SHORT PROBLEM: Reproduce the following items verbatim, line for line.

───── EXCERPTED RECORDS

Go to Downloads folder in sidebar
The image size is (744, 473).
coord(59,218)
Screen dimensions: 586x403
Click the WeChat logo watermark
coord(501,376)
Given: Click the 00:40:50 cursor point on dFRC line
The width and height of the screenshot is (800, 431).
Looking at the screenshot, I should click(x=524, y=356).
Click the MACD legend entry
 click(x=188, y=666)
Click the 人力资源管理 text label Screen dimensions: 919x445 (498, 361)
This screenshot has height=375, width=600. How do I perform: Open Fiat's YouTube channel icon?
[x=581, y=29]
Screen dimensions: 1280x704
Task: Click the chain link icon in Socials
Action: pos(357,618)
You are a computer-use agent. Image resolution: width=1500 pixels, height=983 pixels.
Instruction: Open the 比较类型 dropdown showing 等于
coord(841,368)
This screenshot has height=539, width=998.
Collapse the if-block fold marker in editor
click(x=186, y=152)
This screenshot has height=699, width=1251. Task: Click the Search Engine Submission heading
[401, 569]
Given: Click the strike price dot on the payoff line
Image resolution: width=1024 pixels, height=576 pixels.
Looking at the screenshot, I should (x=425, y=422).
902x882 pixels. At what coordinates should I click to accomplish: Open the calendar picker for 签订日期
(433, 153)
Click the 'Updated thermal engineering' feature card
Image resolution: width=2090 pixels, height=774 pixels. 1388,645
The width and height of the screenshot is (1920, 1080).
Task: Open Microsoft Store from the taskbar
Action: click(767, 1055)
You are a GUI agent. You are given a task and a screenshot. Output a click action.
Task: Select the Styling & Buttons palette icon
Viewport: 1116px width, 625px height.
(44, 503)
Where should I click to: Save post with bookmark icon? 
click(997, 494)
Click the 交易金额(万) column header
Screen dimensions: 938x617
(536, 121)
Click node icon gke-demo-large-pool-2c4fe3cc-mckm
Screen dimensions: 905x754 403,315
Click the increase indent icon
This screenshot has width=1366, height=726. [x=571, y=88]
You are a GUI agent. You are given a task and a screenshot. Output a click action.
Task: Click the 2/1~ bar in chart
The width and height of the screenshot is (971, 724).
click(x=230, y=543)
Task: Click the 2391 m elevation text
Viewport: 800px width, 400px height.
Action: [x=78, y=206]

──────────

FINISHED ANSWER:
Go to Downloads folder in sidebar
The image size is (744, 473).
coord(59,218)
Screen dimensions: 586x403
Click the WeChat logo watermark
coord(501,376)
Given: Click the 00:40:50 cursor point on dFRC line
The width and height of the screenshot is (800, 431).
Looking at the screenshot, I should click(x=524, y=356).
Click the MACD legend entry
 click(x=188, y=666)
Click the 人力资源管理 text label Screen dimensions: 919x445 (498, 361)
This screenshot has height=375, width=600. How do I perform: Open Fiat's YouTube channel icon?
[x=581, y=29]
Screen dimensions: 1280x704
Task: Click the chain link icon in Socials
Action: pos(357,618)
You are a computer-use agent. Image resolution: width=1500 pixels, height=983 pixels.
Instruction: Open the 比较类型 dropdown showing 等于
coord(841,368)
This screenshot has height=539, width=998.
Collapse the if-block fold marker in editor
click(x=186, y=152)
This screenshot has height=699, width=1251. Task: Click the Search Engine Submission heading
[401, 569]
Given: Click the strike price dot on the payoff line
Image resolution: width=1024 pixels, height=576 pixels.
Looking at the screenshot, I should (x=425, y=422).
902x882 pixels. At what coordinates should I click to accomplish: Open the calendar picker for 签订日期
(433, 153)
Click the 'Updated thermal engineering' feature card
Image resolution: width=2090 pixels, height=774 pixels. 1388,645
The width and height of the screenshot is (1920, 1080).
Task: Open Microsoft Store from the taskbar
Action: click(767, 1055)
You are a GUI agent. You are given a task and a screenshot. Output a click action.
Task: Select the Styling & Buttons palette icon
Viewport: 1116px width, 625px height.
(44, 503)
Where should I click to: Save post with bookmark icon? 
click(997, 494)
Click the 交易金额(万) column header
Screen dimensions: 938x617
(536, 121)
Click node icon gke-demo-large-pool-2c4fe3cc-mckm
Screen dimensions: 905x754 403,315
Click the increase indent icon
This screenshot has width=1366, height=726. [x=571, y=88]
You are a GUI agent. You are given a task and a screenshot. Output a click action.
Task: Click the 2/1~ bar in chart
The width and height of the screenshot is (971, 724).
click(x=230, y=543)
Task: Click the 2391 m elevation text
Viewport: 800px width, 400px height.
Action: [x=78, y=206]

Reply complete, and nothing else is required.